[Collected data entries]
_ _ _ _ _

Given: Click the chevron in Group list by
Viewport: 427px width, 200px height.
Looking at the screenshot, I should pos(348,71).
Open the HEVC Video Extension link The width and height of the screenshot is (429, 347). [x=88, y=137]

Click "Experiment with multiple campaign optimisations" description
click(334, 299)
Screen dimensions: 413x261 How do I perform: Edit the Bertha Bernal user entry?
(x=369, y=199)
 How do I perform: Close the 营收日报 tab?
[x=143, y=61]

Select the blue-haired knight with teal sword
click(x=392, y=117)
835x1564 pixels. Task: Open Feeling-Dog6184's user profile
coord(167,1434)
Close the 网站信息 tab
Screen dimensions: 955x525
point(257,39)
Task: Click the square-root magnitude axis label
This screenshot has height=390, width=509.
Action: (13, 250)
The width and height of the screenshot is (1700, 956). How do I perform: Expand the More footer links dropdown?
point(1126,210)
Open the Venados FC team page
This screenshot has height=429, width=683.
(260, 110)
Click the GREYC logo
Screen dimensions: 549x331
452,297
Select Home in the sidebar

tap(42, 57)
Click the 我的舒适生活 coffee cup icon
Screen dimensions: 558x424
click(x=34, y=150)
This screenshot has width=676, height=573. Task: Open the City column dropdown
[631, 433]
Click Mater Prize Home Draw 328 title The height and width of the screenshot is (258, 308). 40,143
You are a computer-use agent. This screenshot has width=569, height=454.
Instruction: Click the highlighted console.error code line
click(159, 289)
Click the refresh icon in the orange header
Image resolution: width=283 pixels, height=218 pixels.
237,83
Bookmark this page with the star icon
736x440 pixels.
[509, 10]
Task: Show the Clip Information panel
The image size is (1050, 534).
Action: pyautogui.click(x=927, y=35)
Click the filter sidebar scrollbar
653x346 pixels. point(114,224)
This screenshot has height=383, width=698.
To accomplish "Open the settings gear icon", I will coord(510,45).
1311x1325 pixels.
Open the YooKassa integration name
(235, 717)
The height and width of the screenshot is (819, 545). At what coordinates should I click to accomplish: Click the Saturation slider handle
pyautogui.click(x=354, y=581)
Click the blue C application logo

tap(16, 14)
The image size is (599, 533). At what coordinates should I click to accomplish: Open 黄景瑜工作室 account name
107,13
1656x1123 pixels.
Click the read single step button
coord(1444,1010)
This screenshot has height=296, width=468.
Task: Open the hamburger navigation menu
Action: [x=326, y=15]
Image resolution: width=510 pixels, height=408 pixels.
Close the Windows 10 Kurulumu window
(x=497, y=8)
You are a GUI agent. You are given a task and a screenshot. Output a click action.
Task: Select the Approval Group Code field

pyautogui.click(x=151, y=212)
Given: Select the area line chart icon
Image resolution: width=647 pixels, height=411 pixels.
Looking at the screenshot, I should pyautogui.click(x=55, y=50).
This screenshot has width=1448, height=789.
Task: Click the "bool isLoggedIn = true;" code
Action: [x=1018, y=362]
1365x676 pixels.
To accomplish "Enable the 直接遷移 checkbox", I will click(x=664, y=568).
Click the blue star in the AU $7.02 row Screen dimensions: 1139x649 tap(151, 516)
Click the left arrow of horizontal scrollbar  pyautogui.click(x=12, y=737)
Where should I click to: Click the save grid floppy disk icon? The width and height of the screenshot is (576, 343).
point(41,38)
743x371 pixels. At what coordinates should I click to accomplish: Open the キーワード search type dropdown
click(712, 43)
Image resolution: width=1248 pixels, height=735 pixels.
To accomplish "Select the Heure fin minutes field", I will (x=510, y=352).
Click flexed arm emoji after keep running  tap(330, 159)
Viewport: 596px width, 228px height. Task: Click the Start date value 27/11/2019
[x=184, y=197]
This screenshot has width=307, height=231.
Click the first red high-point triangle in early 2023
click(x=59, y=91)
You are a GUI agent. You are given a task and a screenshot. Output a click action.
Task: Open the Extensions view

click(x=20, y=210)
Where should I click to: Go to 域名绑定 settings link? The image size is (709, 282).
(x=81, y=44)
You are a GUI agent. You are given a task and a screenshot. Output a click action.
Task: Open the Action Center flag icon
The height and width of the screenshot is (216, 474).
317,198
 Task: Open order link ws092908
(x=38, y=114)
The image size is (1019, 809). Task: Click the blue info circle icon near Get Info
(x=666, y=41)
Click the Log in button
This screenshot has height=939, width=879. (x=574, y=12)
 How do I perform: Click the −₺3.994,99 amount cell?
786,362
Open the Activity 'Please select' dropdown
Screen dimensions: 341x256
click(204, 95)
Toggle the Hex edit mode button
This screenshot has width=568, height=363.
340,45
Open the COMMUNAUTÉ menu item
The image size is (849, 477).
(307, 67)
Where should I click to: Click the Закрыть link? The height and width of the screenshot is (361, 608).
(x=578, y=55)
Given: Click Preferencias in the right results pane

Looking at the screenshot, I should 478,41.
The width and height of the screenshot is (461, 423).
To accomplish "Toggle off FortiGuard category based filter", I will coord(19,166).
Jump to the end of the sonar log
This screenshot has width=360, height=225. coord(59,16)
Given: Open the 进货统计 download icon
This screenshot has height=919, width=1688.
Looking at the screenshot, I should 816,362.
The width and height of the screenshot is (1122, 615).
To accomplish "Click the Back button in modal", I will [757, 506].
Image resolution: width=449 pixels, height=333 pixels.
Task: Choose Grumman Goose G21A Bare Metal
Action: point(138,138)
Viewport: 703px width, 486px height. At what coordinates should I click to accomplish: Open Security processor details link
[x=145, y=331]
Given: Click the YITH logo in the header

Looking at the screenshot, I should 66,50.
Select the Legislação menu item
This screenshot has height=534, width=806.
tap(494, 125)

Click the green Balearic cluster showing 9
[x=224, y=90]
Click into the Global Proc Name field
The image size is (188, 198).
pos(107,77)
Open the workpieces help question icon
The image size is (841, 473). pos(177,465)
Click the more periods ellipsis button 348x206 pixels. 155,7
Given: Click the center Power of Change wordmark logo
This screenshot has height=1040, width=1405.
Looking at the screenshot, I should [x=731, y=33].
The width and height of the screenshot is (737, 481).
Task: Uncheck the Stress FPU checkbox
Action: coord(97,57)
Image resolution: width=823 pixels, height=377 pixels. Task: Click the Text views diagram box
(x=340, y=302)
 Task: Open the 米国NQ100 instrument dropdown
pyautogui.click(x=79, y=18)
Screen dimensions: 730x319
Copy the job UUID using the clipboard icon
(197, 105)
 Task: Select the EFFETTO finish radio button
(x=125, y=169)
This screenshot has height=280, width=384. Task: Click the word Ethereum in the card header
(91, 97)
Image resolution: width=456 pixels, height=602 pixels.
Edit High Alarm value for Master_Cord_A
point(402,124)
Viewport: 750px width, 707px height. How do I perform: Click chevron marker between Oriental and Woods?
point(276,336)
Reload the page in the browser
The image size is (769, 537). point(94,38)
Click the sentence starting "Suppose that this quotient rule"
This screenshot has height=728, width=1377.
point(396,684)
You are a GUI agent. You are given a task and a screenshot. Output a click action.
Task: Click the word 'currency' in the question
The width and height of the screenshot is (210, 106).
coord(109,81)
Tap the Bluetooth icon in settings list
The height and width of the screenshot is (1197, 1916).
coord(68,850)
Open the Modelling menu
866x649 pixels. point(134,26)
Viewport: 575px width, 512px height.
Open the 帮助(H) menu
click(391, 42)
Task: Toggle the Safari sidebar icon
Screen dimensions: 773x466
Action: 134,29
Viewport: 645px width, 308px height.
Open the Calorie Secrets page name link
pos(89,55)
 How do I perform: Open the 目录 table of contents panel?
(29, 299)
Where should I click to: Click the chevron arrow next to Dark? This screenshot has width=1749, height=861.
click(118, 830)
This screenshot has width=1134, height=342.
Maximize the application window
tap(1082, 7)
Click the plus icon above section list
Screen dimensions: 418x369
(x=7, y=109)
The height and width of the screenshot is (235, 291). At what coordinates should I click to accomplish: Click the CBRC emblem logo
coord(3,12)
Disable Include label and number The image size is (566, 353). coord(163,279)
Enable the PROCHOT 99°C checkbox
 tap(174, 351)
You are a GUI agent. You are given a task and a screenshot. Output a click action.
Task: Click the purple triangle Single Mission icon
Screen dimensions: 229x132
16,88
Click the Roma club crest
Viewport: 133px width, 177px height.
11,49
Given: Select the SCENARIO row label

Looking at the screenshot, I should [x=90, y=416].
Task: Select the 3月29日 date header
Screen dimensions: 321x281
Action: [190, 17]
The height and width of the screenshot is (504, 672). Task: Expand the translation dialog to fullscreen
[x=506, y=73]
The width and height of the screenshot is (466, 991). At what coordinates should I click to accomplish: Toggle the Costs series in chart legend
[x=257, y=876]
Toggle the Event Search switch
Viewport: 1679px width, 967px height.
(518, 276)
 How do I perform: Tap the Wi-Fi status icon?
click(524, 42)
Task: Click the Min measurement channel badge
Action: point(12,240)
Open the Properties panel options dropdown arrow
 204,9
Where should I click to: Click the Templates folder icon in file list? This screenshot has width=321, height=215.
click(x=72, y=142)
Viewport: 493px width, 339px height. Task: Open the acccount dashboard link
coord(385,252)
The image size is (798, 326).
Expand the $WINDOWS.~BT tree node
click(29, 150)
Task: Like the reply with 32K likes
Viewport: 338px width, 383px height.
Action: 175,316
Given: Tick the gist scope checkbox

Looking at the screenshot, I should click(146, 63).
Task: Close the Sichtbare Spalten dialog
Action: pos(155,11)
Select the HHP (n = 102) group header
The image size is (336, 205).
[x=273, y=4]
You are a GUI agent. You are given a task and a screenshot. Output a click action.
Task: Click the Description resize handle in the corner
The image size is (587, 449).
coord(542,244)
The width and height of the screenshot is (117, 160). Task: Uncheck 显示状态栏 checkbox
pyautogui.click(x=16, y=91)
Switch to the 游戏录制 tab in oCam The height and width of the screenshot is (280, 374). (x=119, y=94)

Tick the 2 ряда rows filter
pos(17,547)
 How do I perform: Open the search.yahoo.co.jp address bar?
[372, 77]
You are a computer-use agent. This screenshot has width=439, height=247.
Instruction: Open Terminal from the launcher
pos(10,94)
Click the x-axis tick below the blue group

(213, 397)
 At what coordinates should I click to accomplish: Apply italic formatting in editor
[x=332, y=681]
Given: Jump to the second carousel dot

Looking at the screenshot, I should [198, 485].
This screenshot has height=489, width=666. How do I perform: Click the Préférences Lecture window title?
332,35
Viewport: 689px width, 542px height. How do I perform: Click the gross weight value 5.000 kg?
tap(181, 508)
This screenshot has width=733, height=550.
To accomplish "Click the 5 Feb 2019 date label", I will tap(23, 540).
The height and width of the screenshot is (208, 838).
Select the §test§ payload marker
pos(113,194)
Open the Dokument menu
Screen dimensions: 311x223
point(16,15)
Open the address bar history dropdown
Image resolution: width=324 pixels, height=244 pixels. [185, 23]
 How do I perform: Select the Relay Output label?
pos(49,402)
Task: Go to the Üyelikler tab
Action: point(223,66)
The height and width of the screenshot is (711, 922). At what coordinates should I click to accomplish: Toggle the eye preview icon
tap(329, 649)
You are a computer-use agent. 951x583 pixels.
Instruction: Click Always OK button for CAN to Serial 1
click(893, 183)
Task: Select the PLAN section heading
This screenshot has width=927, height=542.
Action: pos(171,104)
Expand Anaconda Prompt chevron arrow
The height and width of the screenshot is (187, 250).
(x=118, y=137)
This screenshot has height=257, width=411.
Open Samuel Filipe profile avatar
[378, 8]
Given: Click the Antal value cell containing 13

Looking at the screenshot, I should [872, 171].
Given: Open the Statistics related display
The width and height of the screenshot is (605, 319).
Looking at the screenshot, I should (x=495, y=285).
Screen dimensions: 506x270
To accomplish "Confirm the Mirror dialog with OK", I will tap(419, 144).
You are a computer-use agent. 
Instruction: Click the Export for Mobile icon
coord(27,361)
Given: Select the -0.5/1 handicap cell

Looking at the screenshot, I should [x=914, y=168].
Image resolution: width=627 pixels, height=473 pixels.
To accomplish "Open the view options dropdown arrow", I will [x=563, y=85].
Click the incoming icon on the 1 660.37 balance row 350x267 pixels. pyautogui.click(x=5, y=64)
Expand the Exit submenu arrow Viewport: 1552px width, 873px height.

_ _ _ _ _

Tally up the lines in the data that hold the word "section". Only the total should be given.

2